Jungju An has developed his works by disassembling images and sounds gathered from his daily life and reconstituting them into videos through process of repetitions and transformations.

From works like Drill (2005), depicting the images of Chinese soldiers’ close-order drill in segmented forms of images videos and sounds to The Bottles (2007), having reproduced the images and sounds of soju (Korean liquor) bottles clinking together in a soju factory production line into ‘Ob-La-Di, Ob-La-Da’ of The Beatles, An has been keen on the boundaries between individuals and groups and social phenomenon and presented them in rhythmical layouts.


An Jungju, Hand in Hand with Amigos para Siempre, 2016, Multichannel video, color, stereo sound, 8 min 30 sec, Dimensions variable © An Jungju

Two pieces of work presented in this exhibition shed light on the social, political and cultural issues as an extension of an experiment aiming to rearrange images and sounds that the artist has studied until now.

Hand in Hand with Amigos Para Siempre (2016) is a remix of the images and theme songs of the 1988 Seoul Olympics and 1992 Barcelona Olympics, presenting them in fragmented forms on 9 cathodic-ray tubes. The 1988 Seoul Olympics’ mascot Hodori, a symbol of Korea’s globalization and economic stride and the 1992 Barcelona Olympics’ mascot, Cobi are seen together in a photo frame.

Nostalgic memories of the childhood Olympics days coupled with their positive socio-economic impact are called upon to reveal the other sides to the historical and global events via segmented images and sounds.

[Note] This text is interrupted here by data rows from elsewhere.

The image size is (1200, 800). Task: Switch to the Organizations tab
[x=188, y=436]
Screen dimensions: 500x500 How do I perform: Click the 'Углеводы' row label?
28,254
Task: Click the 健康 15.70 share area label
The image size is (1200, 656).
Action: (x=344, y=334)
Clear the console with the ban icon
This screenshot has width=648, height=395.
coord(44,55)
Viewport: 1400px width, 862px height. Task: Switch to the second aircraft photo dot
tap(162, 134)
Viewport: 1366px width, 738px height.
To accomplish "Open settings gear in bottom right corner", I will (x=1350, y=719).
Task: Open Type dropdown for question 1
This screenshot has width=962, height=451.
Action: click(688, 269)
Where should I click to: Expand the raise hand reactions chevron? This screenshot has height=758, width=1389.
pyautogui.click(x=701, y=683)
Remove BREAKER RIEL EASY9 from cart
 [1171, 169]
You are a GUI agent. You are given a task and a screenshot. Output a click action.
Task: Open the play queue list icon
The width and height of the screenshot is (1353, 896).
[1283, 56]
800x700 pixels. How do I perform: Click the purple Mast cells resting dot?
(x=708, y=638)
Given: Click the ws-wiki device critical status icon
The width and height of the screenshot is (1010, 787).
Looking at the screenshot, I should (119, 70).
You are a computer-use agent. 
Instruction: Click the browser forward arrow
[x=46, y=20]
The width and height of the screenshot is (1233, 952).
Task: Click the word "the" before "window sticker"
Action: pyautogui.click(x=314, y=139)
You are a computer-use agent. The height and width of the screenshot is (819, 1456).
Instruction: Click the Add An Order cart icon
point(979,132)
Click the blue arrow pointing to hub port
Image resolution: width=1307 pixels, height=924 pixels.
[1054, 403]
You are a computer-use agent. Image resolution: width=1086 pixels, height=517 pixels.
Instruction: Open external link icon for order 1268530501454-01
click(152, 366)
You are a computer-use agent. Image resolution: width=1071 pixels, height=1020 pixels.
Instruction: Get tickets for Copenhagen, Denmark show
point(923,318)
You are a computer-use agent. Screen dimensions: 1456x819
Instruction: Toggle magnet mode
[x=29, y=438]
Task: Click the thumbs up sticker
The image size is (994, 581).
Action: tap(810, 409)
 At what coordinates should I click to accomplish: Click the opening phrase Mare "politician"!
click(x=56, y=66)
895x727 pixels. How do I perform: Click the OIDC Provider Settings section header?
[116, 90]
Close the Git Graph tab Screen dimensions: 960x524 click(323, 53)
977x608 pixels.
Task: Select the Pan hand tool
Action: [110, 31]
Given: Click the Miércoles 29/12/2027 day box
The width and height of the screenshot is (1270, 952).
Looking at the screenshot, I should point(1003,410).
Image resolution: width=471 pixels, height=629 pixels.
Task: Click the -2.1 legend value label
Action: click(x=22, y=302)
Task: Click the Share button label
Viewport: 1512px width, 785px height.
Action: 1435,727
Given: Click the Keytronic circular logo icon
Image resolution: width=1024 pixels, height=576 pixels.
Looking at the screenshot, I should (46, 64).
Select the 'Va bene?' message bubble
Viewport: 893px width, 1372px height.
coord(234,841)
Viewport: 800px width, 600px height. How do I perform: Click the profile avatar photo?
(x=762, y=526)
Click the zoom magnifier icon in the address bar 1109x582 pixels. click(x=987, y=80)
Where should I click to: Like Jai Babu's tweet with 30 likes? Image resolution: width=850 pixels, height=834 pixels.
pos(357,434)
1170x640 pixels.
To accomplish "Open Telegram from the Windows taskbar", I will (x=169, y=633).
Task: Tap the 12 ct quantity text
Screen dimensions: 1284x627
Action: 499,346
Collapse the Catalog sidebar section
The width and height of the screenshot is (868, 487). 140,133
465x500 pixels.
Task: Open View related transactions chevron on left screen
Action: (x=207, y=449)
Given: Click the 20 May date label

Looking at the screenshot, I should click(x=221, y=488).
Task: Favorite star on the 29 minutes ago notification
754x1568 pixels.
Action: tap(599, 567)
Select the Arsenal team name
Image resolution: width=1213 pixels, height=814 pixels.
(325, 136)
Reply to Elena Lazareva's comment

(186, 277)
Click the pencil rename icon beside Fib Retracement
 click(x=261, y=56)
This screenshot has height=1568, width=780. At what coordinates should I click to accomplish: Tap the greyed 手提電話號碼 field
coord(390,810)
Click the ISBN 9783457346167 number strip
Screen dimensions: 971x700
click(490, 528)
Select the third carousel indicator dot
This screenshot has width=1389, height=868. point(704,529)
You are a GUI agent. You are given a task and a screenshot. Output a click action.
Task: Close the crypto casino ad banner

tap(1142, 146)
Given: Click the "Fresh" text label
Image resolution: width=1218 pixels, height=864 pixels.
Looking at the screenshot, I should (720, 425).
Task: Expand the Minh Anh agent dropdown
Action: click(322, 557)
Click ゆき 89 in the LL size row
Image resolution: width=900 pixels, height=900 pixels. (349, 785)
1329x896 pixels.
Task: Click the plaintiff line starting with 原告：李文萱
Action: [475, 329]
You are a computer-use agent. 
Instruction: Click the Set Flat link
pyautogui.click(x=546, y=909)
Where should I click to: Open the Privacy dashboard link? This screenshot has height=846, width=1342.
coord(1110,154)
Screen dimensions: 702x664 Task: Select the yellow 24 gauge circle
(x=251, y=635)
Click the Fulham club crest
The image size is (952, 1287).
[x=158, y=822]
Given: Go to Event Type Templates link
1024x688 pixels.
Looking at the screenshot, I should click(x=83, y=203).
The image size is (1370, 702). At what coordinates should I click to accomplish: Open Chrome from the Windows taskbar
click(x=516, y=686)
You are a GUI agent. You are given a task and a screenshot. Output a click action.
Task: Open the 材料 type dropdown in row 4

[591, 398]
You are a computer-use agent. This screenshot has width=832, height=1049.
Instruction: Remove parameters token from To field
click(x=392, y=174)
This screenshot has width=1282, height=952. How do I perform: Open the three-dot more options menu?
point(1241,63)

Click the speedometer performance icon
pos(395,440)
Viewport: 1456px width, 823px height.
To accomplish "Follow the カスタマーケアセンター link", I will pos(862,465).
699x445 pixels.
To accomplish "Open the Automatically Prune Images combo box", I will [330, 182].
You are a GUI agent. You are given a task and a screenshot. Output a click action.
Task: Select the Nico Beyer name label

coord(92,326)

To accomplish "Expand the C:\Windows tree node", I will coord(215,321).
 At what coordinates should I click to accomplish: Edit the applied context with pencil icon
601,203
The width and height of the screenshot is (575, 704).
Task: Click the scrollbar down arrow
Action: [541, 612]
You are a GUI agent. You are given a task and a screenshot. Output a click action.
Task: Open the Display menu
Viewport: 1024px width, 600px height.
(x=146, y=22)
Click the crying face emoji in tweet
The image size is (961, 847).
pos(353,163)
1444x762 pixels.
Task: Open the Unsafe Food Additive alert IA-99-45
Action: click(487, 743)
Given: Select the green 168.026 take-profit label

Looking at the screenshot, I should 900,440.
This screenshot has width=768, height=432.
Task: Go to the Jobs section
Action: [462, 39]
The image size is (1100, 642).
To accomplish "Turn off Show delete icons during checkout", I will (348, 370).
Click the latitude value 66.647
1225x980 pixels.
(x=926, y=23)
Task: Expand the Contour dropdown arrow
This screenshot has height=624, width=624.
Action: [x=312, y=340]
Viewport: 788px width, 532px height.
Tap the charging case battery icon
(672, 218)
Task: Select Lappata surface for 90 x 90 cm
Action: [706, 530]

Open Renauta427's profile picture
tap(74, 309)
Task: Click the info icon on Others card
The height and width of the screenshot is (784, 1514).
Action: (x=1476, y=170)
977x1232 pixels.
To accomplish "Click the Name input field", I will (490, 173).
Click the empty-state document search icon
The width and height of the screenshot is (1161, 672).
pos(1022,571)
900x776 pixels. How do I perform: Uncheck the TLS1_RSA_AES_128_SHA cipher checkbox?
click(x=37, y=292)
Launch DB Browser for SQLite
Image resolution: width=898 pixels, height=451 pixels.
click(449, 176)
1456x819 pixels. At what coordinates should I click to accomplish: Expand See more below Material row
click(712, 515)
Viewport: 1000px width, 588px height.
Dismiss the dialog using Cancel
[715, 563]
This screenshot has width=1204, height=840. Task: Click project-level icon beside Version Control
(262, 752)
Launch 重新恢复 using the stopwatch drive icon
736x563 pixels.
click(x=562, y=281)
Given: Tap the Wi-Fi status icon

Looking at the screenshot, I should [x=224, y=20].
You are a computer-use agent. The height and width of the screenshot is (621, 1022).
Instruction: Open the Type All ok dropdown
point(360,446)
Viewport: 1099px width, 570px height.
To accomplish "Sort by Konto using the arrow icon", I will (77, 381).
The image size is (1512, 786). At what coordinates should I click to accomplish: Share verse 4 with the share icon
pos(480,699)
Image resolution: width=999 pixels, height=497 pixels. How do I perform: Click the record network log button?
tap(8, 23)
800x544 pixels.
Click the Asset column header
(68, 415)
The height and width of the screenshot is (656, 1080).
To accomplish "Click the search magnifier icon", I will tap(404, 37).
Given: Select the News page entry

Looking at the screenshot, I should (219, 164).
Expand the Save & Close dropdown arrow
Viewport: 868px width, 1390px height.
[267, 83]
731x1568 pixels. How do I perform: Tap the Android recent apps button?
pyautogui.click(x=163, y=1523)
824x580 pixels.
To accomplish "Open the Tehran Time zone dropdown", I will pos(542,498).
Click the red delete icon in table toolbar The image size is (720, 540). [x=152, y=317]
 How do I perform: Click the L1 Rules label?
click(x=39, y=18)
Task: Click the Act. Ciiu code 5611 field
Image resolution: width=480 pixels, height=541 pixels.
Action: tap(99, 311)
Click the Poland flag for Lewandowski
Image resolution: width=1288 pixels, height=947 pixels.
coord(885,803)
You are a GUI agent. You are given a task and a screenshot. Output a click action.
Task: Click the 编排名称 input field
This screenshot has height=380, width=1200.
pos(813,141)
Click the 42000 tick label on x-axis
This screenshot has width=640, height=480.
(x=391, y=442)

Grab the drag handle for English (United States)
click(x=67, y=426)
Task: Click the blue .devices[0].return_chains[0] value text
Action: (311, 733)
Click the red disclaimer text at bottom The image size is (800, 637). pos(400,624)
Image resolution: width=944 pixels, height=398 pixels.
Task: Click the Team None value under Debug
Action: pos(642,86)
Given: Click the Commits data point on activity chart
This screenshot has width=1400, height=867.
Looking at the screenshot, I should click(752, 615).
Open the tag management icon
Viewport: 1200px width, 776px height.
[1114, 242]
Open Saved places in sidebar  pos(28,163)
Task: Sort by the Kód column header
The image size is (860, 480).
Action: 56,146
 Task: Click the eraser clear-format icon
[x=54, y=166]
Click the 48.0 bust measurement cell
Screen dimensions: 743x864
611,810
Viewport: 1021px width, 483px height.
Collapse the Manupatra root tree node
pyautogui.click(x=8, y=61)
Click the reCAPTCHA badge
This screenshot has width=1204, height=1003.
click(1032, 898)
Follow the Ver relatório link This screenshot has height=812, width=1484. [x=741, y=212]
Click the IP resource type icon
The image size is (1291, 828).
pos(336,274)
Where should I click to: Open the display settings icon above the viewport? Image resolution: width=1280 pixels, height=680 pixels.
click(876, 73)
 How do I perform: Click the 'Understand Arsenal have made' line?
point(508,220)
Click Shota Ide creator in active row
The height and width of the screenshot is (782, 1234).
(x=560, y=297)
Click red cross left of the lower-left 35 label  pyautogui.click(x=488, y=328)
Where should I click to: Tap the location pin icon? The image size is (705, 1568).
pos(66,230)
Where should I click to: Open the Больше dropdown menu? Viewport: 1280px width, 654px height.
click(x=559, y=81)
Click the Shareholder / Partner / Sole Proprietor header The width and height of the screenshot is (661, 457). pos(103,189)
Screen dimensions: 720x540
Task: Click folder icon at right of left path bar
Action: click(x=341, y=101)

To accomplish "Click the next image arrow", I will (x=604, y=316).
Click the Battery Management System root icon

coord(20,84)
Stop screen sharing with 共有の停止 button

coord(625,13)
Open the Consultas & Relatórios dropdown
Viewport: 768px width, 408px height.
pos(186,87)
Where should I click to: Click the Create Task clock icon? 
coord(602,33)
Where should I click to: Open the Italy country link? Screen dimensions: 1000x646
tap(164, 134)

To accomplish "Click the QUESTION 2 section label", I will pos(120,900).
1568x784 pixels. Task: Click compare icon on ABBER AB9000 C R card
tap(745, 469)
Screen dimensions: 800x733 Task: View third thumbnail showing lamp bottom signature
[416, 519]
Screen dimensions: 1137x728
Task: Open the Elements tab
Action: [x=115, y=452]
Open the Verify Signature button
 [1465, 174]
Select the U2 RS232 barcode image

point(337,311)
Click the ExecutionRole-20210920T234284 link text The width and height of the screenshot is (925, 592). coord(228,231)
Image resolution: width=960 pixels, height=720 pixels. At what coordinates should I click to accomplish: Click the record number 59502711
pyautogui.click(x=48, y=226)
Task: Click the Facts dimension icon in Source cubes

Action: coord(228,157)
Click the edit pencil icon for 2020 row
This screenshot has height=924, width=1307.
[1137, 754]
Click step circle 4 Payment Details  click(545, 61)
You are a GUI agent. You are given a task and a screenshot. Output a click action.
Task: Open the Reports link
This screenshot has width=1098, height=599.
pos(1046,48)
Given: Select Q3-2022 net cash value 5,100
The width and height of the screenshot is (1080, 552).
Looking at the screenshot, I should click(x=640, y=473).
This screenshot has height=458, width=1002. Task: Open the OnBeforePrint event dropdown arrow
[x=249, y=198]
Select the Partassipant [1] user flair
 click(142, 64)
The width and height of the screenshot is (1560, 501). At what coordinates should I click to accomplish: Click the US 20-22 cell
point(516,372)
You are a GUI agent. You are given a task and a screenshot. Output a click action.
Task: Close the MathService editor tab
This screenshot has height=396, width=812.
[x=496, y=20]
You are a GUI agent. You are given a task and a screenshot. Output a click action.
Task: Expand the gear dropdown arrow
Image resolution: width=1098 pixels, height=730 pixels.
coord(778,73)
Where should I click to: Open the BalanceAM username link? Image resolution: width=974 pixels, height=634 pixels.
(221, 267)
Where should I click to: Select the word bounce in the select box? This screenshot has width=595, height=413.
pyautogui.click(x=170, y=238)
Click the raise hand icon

Siren (2017), a 3-channel video installation placed amidst the red colors on the wall and white arrow sign, the construction materials installed in dangerous zones in night-time construction site…It embodies the movements of safety guidance robots that the artist had encountered on the highways, intersections and the end of tunnels.

Siren referring to a warning system producing a certain level of sound is inspired by a Greek myth that a spirited half-man half-bird wrecks a ship by seducing sailors with a beautiful song. The artist goes on to reveal the paranoiac and uncertain senses of cities, by putting up a real-time duo concert of an analog synthesizer creating sounds in line with the movements of the traffic guidance robot.

An recombines the fragmented images and sounds familiar to us to focus on the relationship between the past and present and the boundaries in between. The artist’s way of working allows us to reflect back upon what lies behind the collective memory possibly shared by us and to contemplate on the structure of memory arising from scenes of an image or sounds.